Guess where I’m going tomorrow. Guess. I’ll give you a hint: I’m not going to West Virginia.

OMG, how did you guess that I’m going to Michigan? You’re so smart.

All the girls are going camping with my inlaws this weekend. They’ll be about two hours away from Chesaning for two nights and then I’ll join them for one night, unless it’s absolutely necessary that I join them sooner. I don’t think Maya has spent more than one night away from me at a time, but I’m not really worried about her. She digs my inlaws (and my inlaws’ food) and I know that if she’s having issues, they’ll call me. We used to camp with them for a weekend every summer when we lived in Michigan, but this will be the first time it’s happened since we moved to Columbus. Excitement abounds. I told my inlaws to just tell me when they want them, and I’d be sure to drive them up there. They requested this weekend, which turns out to be very convenient for me because my cousin is getting married Saturday. Wasn’t it lovely of her to plan her wedding around when we would be up in Michigan anyway? She’s always been sweet like that. I think I’ll put another $3-5 in her gift card just to show my appreciation.

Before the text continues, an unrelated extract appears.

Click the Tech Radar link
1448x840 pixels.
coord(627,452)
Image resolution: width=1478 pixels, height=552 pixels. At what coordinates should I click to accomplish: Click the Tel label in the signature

So I’ll be packing today. I did my laundry and grocery shopping and baking yesterday. Baking? Yes, baking. My father-in-law needs to be compensated with chocolate chip cookies. He’s diabetic, so maybe I shouldn’t bake for him, but when I don’t bake for him, he whines about it. On the other hand, when I do bake for him, he tells me he’s diabetic and he shouldn’t be eating stuff like that. At least, I think that’s what he’s saying. It’s hard to understand him when he’s cramming cookies into his mouth.

Anyway, I’m going away again. I’ll miss you. I’ll be back Tuesday. And I’ll miss you.